On writing Sex and the Enneagrams — How the Nine Personality Types show up intimately

Sex — it can carry us on wings of pure sensual pleasure, or crush and humiliate us. It can take us from the sacred sublime to the darkest, most depraved aspects of humanity. Sex presents paradox: pleasure/pain, love/hate, gentleness/brutality, spiritual transcendence/primal urge, unconditional giving/self-gratification, playful fun/serious offence . . . Only the essential survival needs of shelter, food, and water create as much desire in the human experience. Yet from the moment prehistoric woman first turned to face her male lover, sex changed from being a random, brief, and instinctual encounter to something more intense and pleasurable. From Sex and the Enneagram.

Your Task is not to seek for love, but merely to seek and find all the barriers within yourself that you have built against it.

— Rumi

How we live is mirrored in our sex lives according to the late Dr David Daniels. I’d agree. If we show up in life warm, engaging, open to experience and present with what is, the chances are we’ll do the same sexually. But many of us have had less than favorable sexual (and life) experiences, which can affect the way we relate in and out of the bedroom. If we can understand what holds us back from true sexual presence, then we’ve got the keys to consciously heal ourselves. The Enneagram, with its Nine main types and their Virtues, Passions and Fixations, provides a useful tool for understanding what we do to limit our sexual expression. It also shows us how to work with these insights.

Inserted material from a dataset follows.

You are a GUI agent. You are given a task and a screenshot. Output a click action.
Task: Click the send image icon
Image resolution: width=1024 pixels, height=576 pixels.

The work of psychoanalyst Karen Horney, has played an important role in the development of the Enneagram. Dr Horney addresses three groupings into which we each fall: The Assertive Group, the Compliant Group and the Withdrawn Group. The groups, which consist of three Enneagram Types each, are extremely helpful in understanding the way our ego shows up in interactions with others and how we attempt to get our needs met.

The Assertive Group (Types Three, Seven and Eight), demand to have their needs met and actively go after what they want. The Compliant Group or Submissive Group, (Types One, Two and Six), move towards others feeling that they have to earn something to get their needs met. The Withdrawn Group (Types Four, Fives and Nines), as the name suggests, move away from others and disengage in an attempt to fulfill their needs. I saw how these groupings could apply to our sexuality — how each Type approaches getting their sexual needs met.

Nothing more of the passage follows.